• Selected extract:
* * *
The universal-owner problem rarely arrives this cleanly. SpaceX is preparing an IPO at a targeted valuation of at least $1.8 trillion — large enough for rapid inclusion in the major indexes, which means index-tracking pension capital will be buying whether it wants to or not. And it does not want to. Elon Musk is expected to retain more than 80% of the voting rights while holding the roles of chief executive, chief technology officer, and chair of the board. In mid-May, Marcie Frost, CEO of the roughly $598 billion CalPERS, joined New York City Comptroller Mark Levine and New York State Comptroller Thomas DiNapoli in a letter to Musk objecting to the company's "extreme governance structure." This week Pensions & Investments reports fund executives describing the arrangement as "reckless" — with the same executives acknowledging that index inclusion will make them owners anyway.
For a universal owner, this is the whole stewardship question in a single filing: when you own the market, you do not choose your holdings — your only lever is governance, and SpaceX's structure is engineered so that the lever does not move. A company can now come to public markets at a $1.8 trillion ask, concentrate control beyond anything the governance codes contemplate, and know that trillions in indexed capital must show up regardless.
* * *
Collection entries:
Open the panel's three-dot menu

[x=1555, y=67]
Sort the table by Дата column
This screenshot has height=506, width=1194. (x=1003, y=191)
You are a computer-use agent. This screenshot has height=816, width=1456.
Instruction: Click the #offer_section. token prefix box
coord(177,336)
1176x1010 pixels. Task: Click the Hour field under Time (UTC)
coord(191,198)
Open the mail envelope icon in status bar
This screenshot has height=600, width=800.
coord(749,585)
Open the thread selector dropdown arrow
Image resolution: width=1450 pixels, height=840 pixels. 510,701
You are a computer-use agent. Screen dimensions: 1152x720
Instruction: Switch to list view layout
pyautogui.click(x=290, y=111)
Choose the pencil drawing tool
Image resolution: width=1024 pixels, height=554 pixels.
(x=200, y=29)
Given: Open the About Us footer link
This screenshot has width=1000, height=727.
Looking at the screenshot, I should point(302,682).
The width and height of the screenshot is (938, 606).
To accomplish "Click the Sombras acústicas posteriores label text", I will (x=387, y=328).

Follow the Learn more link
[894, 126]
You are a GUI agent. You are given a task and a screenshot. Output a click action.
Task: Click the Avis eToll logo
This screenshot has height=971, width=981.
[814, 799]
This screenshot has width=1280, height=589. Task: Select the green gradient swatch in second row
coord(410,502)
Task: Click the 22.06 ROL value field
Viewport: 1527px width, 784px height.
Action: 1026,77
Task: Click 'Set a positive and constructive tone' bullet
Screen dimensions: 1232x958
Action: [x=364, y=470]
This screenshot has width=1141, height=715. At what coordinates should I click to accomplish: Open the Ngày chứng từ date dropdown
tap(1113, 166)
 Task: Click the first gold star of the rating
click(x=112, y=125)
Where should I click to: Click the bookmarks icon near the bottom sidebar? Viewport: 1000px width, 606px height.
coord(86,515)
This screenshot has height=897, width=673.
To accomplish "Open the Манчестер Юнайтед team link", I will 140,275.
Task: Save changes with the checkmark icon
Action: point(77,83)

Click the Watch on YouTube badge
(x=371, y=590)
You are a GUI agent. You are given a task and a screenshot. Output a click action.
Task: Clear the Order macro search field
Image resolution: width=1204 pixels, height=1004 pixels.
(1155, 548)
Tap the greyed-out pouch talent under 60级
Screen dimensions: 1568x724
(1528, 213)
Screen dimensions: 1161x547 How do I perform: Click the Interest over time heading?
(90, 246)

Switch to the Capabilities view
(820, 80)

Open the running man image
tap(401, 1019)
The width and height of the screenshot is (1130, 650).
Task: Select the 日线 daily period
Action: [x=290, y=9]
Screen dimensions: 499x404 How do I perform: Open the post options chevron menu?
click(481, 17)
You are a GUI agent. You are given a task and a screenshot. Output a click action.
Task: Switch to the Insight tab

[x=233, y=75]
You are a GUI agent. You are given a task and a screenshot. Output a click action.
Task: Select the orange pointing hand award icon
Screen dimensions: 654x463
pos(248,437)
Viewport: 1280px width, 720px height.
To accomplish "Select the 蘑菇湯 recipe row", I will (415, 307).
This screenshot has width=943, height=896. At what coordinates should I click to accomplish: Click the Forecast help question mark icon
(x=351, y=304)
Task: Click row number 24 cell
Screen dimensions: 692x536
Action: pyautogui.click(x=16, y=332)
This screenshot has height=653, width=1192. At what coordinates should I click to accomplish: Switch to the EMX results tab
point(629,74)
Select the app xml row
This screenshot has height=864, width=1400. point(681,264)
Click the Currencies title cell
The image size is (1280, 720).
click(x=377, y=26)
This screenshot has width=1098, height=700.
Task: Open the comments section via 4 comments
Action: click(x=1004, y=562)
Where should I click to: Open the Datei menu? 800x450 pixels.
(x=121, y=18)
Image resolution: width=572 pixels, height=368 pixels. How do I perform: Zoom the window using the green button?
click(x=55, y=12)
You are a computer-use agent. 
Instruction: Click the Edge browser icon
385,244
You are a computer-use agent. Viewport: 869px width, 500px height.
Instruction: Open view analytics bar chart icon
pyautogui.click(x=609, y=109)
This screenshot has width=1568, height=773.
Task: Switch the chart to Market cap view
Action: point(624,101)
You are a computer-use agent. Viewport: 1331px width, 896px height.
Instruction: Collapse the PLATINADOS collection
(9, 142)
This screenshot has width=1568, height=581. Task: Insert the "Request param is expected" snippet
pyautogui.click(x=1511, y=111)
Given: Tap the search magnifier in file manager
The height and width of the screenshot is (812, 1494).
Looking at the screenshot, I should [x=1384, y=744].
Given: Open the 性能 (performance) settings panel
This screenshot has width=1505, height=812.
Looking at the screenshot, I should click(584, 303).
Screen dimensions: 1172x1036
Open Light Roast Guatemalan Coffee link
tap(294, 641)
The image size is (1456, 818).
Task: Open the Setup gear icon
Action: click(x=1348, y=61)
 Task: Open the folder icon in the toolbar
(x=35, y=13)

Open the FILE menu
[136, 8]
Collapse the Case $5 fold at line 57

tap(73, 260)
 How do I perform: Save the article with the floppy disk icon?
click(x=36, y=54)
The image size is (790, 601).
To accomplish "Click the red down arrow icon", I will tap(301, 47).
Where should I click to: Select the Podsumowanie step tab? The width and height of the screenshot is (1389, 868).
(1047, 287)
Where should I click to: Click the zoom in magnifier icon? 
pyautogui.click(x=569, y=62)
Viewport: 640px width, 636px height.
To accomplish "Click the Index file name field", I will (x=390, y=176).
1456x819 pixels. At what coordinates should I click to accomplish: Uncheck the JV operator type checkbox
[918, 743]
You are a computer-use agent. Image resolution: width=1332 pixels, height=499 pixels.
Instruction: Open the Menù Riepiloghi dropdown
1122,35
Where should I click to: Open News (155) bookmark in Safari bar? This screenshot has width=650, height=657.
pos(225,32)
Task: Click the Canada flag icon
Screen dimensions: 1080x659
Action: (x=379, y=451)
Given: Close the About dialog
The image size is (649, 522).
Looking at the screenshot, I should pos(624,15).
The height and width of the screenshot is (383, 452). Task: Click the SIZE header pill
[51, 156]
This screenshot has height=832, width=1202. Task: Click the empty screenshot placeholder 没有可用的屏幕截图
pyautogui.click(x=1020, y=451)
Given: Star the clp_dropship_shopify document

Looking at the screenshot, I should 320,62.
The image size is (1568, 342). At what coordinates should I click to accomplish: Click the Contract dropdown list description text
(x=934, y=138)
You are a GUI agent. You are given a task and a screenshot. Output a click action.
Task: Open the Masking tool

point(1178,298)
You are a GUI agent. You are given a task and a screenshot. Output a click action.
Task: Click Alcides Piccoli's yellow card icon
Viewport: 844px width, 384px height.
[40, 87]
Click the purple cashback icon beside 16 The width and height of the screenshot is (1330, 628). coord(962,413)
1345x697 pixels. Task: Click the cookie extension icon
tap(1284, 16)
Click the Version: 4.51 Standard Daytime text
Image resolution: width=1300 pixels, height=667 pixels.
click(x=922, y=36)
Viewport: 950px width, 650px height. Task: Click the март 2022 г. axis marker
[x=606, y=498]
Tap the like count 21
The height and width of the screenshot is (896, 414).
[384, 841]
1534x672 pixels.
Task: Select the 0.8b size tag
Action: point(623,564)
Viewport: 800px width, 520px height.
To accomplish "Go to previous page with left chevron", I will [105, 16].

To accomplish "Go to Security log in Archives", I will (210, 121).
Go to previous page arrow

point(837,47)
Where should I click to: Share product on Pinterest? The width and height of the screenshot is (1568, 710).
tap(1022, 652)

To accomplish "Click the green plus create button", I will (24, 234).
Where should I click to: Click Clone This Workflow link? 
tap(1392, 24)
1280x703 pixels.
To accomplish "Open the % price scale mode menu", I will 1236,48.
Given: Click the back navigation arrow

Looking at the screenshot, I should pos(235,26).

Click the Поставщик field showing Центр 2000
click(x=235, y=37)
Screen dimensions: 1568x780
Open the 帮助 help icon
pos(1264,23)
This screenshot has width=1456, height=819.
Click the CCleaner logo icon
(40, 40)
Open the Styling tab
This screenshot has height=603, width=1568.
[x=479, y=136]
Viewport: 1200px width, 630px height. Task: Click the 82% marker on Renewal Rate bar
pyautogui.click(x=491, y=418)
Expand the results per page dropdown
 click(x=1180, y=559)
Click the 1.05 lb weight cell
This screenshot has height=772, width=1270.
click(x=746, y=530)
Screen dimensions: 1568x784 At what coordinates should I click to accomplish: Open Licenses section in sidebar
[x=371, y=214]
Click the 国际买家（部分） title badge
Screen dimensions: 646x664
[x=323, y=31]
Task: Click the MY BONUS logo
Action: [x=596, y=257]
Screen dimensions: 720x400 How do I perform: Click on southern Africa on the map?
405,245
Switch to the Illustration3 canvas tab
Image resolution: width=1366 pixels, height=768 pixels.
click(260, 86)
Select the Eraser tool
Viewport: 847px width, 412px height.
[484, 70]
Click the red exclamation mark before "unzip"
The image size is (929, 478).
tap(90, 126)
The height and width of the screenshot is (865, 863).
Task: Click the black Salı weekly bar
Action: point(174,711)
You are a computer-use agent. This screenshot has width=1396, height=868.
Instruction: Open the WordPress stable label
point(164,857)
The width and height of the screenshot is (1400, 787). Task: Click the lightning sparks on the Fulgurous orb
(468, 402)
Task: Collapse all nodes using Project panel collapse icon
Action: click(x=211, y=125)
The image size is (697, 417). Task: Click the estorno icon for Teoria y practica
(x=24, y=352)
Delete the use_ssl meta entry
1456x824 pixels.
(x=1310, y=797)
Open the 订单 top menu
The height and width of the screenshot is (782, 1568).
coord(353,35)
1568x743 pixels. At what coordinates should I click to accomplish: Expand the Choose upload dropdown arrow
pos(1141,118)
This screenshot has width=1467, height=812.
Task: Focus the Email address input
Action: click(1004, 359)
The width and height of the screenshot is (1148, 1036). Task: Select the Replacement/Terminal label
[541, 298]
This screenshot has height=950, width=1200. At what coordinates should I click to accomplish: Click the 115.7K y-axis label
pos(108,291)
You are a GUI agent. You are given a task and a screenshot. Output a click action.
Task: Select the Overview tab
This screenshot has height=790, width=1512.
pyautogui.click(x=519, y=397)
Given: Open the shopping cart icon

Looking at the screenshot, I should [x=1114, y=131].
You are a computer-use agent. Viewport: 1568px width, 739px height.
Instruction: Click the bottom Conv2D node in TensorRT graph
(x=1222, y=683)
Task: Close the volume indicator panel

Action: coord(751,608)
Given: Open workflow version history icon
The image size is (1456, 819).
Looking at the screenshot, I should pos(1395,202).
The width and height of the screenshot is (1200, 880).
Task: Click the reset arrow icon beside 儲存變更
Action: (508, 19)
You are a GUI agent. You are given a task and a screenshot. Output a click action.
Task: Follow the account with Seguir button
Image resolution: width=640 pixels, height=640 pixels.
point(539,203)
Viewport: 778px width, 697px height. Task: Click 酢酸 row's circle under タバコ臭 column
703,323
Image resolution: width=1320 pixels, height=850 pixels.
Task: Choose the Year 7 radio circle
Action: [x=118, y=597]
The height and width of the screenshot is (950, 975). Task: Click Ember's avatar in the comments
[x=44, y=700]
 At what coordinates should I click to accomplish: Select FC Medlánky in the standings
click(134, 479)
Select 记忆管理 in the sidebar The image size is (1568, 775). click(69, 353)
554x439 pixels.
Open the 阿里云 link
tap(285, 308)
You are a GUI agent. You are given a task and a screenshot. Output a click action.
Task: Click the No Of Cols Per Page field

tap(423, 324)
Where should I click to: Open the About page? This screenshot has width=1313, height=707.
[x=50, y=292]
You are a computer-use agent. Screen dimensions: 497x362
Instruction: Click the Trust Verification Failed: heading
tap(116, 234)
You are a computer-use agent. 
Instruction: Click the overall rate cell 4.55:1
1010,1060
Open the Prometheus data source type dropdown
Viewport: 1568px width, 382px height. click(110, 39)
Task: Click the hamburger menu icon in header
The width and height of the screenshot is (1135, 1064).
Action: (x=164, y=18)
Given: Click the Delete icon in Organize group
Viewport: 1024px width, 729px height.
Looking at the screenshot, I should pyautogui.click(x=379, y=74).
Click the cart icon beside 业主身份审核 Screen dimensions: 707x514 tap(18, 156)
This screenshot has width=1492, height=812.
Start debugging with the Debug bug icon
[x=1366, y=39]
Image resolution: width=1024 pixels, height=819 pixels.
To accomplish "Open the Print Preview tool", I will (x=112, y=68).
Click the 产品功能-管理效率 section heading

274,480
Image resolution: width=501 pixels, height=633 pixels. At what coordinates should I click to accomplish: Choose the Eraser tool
* * *
• Task set:
(A) Quote the stretch of the SpaceX IPO passage from "The universal-owner problem" through "them owners anyway.".
(B) According to the SpaceX IPO passage, what share of the voting rights is Elon Musk expected to retain?
The rows have no connection to the passage on the SpaceX IPO.

• Solutions to each task:
(A)
The universal-owner problem rarely arrives this cleanly. SpaceX is preparing an IPO at a targeted valuation of at least $1.8 trillion — large enough for rapid inclusion in the major indexes, which means index-tracking pension capital will be buying whether it wants to or not. And it does not want to. Elon Musk is expected to retain more than 80% of the voting rights while holding the roles of chief executive, chief technology officer, and chair of the board. In mid-May, Marcie Frost, CEO of the roughly $598 billion CalPERS, joined New York City Comptroller Mark Levine and New York State Comptroller Thomas DiNapoli in a letter to Musk objecting to the company's "extreme governance structure." This week Pensions & Investments reports fund executives describing the arrangement as "reckless" — with the same executives acknowledging that index inclusion will make them owners anyway.

(B) More than 80%.